REQUIRED WORK
Nothing should differ. Repeat every record as written.

***** PROVIDED DATA

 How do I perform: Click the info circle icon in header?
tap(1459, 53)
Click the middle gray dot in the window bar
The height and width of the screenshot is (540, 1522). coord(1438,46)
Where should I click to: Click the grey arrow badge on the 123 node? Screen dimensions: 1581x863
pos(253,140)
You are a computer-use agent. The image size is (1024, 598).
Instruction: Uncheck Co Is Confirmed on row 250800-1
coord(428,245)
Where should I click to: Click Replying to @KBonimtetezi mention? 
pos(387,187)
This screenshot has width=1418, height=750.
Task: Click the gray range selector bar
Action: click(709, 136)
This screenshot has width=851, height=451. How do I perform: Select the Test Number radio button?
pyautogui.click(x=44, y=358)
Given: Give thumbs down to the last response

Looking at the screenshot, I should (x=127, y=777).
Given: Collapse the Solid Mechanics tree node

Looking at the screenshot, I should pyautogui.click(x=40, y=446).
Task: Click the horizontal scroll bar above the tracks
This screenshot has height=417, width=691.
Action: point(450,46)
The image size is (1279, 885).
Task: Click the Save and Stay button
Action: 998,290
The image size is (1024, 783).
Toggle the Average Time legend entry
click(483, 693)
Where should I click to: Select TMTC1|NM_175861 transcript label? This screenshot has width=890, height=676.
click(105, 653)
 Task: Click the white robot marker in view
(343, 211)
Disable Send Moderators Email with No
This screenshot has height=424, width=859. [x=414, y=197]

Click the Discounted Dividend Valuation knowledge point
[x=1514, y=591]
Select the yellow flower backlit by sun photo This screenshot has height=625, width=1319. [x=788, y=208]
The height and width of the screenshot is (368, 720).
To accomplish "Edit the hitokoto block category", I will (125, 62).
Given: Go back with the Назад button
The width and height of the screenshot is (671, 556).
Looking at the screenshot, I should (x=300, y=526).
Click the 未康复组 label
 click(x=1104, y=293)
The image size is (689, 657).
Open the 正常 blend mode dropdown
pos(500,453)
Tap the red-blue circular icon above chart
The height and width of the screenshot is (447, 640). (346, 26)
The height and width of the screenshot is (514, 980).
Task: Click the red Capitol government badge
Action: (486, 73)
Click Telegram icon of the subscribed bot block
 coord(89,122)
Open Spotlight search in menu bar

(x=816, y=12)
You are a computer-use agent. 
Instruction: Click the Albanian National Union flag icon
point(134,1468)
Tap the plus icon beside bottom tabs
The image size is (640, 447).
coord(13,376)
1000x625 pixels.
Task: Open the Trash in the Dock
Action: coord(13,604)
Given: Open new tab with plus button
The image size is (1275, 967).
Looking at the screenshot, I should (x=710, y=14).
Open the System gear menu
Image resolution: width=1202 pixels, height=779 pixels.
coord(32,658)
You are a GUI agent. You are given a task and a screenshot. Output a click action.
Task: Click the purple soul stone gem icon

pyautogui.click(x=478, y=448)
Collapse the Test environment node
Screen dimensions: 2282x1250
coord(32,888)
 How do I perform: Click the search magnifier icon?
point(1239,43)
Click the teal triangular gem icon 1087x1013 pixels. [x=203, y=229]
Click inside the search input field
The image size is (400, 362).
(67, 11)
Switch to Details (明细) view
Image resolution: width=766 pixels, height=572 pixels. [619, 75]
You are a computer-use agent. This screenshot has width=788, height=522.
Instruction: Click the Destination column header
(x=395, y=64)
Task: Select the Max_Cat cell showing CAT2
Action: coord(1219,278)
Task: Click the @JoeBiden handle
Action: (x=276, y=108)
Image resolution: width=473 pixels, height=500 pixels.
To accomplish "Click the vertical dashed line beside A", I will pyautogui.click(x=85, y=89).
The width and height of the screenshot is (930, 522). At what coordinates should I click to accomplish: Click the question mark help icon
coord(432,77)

**********

YOUR SOLUTION
 How do I perform: Click the info circle icon in header?
tap(1459, 53)
Click the middle gray dot in the window bar
The height and width of the screenshot is (540, 1522). coord(1438,46)
Where should I click to: Click the grey arrow badge on the 123 node? Screen dimensions: 1581x863
pos(253,140)
You are a computer-use agent. The image size is (1024, 598).
Instruction: Uncheck Co Is Confirmed on row 250800-1
coord(428,245)
Where should I click to: Click Replying to @KBonimtetezi mention? 
pos(387,187)
This screenshot has width=1418, height=750.
Task: Click the gray range selector bar
Action: click(709, 136)
This screenshot has width=851, height=451. How do I perform: Select the Test Number radio button?
pyautogui.click(x=44, y=358)
Given: Give thumbs down to the last response

Looking at the screenshot, I should (x=127, y=777).
Given: Collapse the Solid Mechanics tree node

Looking at the screenshot, I should pyautogui.click(x=40, y=446).
Task: Click the horizontal scroll bar above the tracks
This screenshot has height=417, width=691.
Action: point(450,46)
The image size is (1279, 885).
Task: Click the Save and Stay button
Action: 998,290
The image size is (1024, 783).
Toggle the Average Time legend entry
click(483, 693)
Where should I click to: Select TMTC1|NM_175861 transcript label? This screenshot has width=890, height=676.
click(105, 653)
 Task: Click the white robot marker in view
(343, 211)
Disable Send Moderators Email with No
This screenshot has height=424, width=859. [x=414, y=197]

Click the Discounted Dividend Valuation knowledge point
[x=1514, y=591]
Select the yellow flower backlit by sun photo This screenshot has height=625, width=1319. [x=788, y=208]
The height and width of the screenshot is (368, 720).
To accomplish "Edit the hitokoto block category", I will (125, 62).
Given: Go back with the Назад button
The width and height of the screenshot is (671, 556).
Looking at the screenshot, I should (x=300, y=526).
Click the 未康复组 label
 click(x=1104, y=293)
The image size is (689, 657).
Open the 正常 blend mode dropdown
pos(500,453)
Tap the red-blue circular icon above chart
The height and width of the screenshot is (447, 640). (346, 26)
The height and width of the screenshot is (514, 980).
Task: Click the red Capitol government badge
Action: (486, 73)
Click Telegram icon of the subscribed bot block
 coord(89,122)
Open Spotlight search in menu bar

(x=816, y=12)
You are a computer-use agent. 
Instruction: Click the Albanian National Union flag icon
point(134,1468)
Tap the plus icon beside bottom tabs
The image size is (640, 447).
coord(13,376)
1000x625 pixels.
Task: Open the Trash in the Dock
Action: coord(13,604)
Given: Open new tab with plus button
The image size is (1275, 967).
Looking at the screenshot, I should (x=710, y=14).
Open the System gear menu
Image resolution: width=1202 pixels, height=779 pixels.
coord(32,658)
You are a GUI agent. You are given a task and a screenshot. Output a click action.
Task: Click the purple soul stone gem icon

pyautogui.click(x=478, y=448)
Collapse the Test environment node
Screen dimensions: 2282x1250
coord(32,888)
 How do I perform: Click the search magnifier icon?
point(1239,43)
Click the teal triangular gem icon 1087x1013 pixels. [x=203, y=229]
Click inside the search input field
The image size is (400, 362).
(67, 11)
Switch to Details (明细) view
Image resolution: width=766 pixels, height=572 pixels. [619, 75]
You are a computer-use agent. This screenshot has width=788, height=522.
Instruction: Click the Destination column header
(x=395, y=64)
Task: Select the Max_Cat cell showing CAT2
Action: coord(1219,278)
Task: Click the @JoeBiden handle
Action: (x=276, y=108)
Image resolution: width=473 pixels, height=500 pixels.
To accomplish "Click the vertical dashed line beside A", I will pyautogui.click(x=85, y=89).
The width and height of the screenshot is (930, 522). At what coordinates should I click to accomplish: Click the question mark help icon
coord(432,77)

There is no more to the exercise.